LEVI, LEONE:
English political economist; born in Ancona, Italy, in 1821; died in London May 7, 1888. Levi went to England at an early age, was converted to Christianity, and became a member of the English bar (1859). He devoted much time and energy to the organizing of chambers of commerce. In 1850 he published his "Commercial Law of the World"; in 1852 he was appointed to the chair of commercial law in King's College, London. Levi was an active member of the council of the Royal Statistical Society, and contributed to its journal many papers bearing on the industrial occupations of the people. In 1887 he attended the congress of European statisticians at Rome. It was owing to Levi's suggestion of the benefits which would result from the possession of an international commercial code that the acts were passed (1858) whereby the mercantile laws of the United Kingdom were made uniform on many points.

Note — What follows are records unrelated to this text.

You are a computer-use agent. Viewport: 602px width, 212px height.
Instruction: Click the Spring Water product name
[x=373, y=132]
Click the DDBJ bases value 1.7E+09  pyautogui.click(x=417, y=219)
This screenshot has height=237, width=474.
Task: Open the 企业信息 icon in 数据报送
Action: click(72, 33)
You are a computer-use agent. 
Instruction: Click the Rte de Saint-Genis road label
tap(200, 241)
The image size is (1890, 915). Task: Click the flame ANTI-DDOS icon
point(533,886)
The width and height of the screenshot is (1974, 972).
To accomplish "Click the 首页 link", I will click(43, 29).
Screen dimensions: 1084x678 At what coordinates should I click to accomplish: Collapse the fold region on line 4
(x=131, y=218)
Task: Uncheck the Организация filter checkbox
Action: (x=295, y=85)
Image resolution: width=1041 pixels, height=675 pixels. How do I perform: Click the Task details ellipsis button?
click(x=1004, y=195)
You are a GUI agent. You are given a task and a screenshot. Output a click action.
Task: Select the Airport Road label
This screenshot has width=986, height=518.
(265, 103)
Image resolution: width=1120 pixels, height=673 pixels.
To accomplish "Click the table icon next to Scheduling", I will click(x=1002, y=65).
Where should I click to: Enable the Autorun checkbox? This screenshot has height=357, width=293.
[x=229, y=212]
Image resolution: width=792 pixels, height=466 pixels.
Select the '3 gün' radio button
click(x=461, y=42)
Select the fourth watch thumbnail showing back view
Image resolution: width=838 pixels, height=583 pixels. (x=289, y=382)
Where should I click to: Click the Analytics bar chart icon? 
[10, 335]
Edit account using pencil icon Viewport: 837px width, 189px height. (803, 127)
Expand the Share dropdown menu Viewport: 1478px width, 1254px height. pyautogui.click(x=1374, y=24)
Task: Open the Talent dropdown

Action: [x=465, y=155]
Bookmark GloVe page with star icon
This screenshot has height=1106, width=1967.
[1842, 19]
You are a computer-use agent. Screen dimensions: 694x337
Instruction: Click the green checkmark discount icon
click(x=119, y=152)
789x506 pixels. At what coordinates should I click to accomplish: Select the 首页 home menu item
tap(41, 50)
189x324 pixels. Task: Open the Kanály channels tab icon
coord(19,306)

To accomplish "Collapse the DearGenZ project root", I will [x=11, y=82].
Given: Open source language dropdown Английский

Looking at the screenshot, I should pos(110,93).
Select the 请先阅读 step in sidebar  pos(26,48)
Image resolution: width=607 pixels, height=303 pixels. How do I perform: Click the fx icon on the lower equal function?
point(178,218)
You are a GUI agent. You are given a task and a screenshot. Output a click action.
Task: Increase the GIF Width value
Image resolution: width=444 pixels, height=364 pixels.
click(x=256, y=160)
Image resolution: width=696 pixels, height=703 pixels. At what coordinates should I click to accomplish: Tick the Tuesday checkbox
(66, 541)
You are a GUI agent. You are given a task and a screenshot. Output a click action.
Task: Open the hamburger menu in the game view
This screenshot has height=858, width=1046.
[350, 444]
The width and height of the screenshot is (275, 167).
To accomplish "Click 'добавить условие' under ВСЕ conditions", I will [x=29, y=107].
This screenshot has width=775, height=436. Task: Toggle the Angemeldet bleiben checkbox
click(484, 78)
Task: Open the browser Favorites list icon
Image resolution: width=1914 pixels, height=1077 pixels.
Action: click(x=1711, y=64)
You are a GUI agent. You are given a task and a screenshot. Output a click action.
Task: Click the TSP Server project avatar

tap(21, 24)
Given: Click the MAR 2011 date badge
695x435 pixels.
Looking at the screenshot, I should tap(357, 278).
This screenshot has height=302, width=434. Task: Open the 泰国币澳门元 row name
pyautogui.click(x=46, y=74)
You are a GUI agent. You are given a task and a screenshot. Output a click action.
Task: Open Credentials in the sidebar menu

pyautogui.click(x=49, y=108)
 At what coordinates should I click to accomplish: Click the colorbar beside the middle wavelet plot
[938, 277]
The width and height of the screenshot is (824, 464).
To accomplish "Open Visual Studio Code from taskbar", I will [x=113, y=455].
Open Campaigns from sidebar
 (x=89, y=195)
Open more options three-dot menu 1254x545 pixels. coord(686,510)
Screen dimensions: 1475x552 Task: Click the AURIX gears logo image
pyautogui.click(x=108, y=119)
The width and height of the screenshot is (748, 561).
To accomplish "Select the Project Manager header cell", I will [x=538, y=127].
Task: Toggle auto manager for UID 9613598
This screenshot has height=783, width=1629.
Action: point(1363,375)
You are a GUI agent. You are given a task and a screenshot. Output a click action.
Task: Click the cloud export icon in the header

Levi was the author of: "Taxation, How It Is Raised and How It Is Expended" (1860); "History of British Commerce and of the Economic Progress of the British Nation from 1863 to 1870" (2d ed. 1878); "Work and Pay"; "War and Its Consequences." He also delivered a number of public lectures and contributed many economic articles to journals and magazines. He was created doctor of political and economic science by the University of Tübingen in 1861, and was a fellow of the Society of Antiquaries and of the Royal Geographical Society; the King of Italy conferred upon him the rank of cavalier of St. Maurice and St. Lazarus and the Order of the Crown of Italy.
- The Times (London), May 9, 1888;
- Boase, Modern English Biography, s.v. Law Journal, 1888.